It is interesting, one of the experiments I just described, the one about school board members, we had people read them and then in addition to predict which would be more effective, also say read them and estimate which one will the survey be longer? Will the survey take more time? And when the email was shorter, people thought the action we were requesting was going to be faster because we thought that we valued their time. Or in the other condition, the long one, it's obvious we don't care about your time, therefore the survey is probably going to be interminable. 

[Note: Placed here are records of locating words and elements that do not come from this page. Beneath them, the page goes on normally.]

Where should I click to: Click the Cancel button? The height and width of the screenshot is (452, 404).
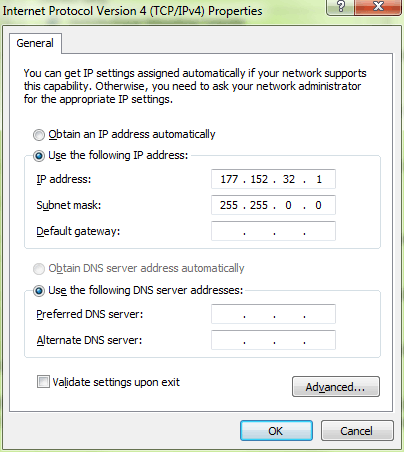pos(357,431)
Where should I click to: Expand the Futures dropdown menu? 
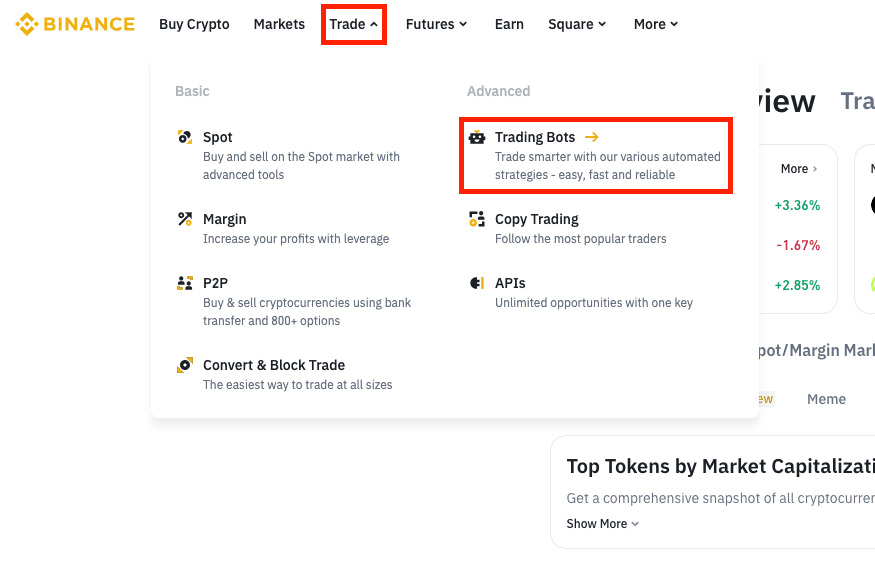(436, 24)
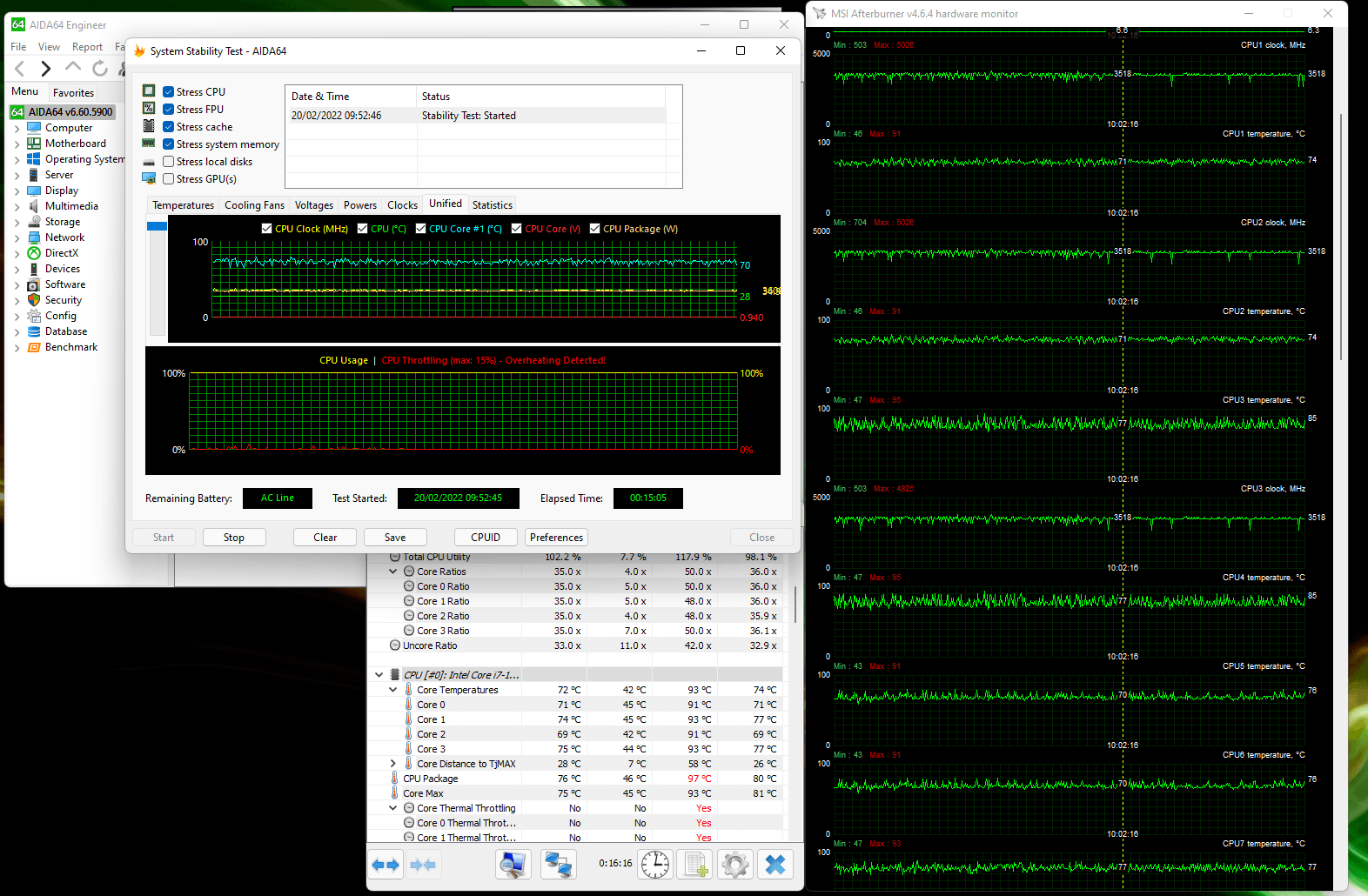Expand Core Distance to TjMAX row
The image size is (1368, 896).
392,764
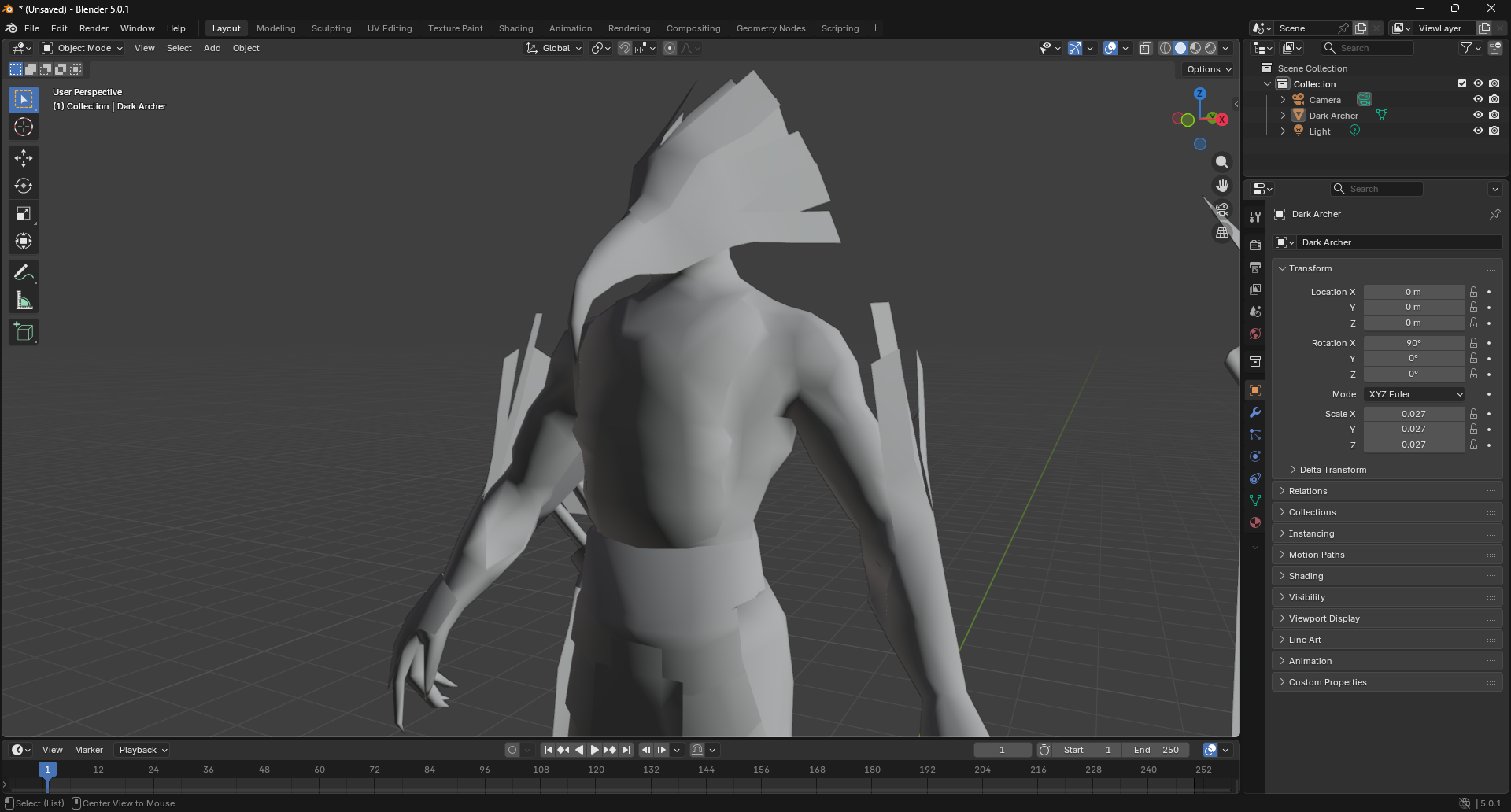Select the Measure tool
1511x812 pixels.
(x=24, y=301)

I like the real directness, all of your intuitions, I share, that it is kinder in addition to being more effective, it is just kinder and more respectful to the reader to write in a way that is easy for them to get through. And again, when we talk about it, we'll say, if I send you a message that would take you four minutes to read, and let's say you really are going to read it, although I know, Tom, you're not, but if I send you a message, it's going to take you four minutes to read it and I could have edited it so it could be one minute. I have just wasted three minutes of your time in addition to you being less likely to read it in the first place, even if you do read, it's just an unkind text. 

Tom Wheelwright: 

No, I agree, I think you're asking a lot. And the reality is, here's what we all know, it's harder to write the shorter piece than it is to write the longer piece. It's like if you go to, so coding right now is a big deal, whether it's AI or whatever you're coding, because we have such huge memories on our computers, coding is sloppy, it didn't used to be sloppy when we had 40 megabyte hard drives, coding was really tight. But it's hard to do that, it's hard to write a really concise text or email. 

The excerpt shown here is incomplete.